#### [Your goal]
What is needed is an exact copy of the lines from the one containing "[button] (514, 528)" through the final line of the material below.

____

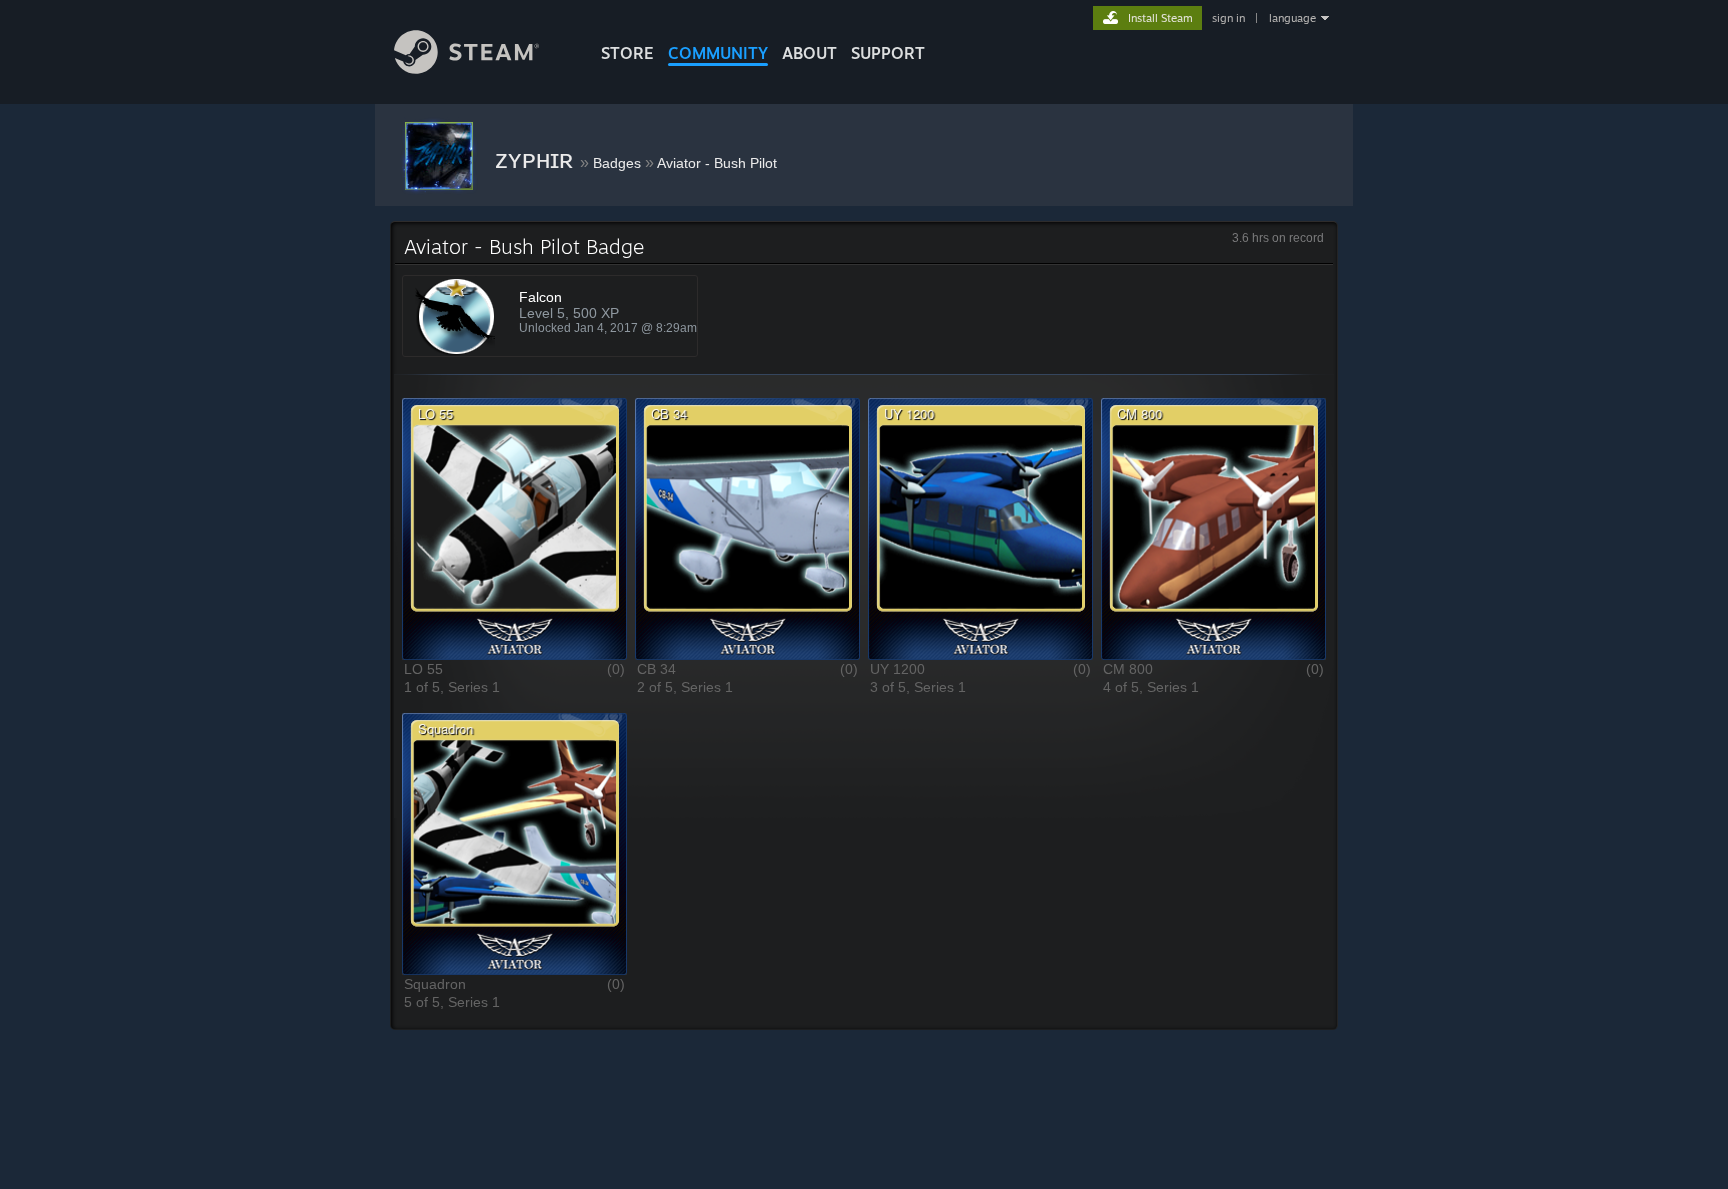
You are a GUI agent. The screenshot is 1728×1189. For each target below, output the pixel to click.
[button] (514, 528)
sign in (1228, 18)
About (809, 53)
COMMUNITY (718, 53)
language (1292, 18)
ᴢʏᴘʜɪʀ (537, 159)
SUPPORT (888, 53)
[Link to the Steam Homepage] (466, 68)
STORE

____

#### [Final answer]
[button] (514, 528)
sign in (1228, 18)
About (809, 53)
COMMUNITY (718, 53)
language (1292, 18)
ᴢʏᴘʜɪʀ (537, 159)
SUPPORT (888, 53)
[Link to the Steam Homepage] (466, 68)
STORE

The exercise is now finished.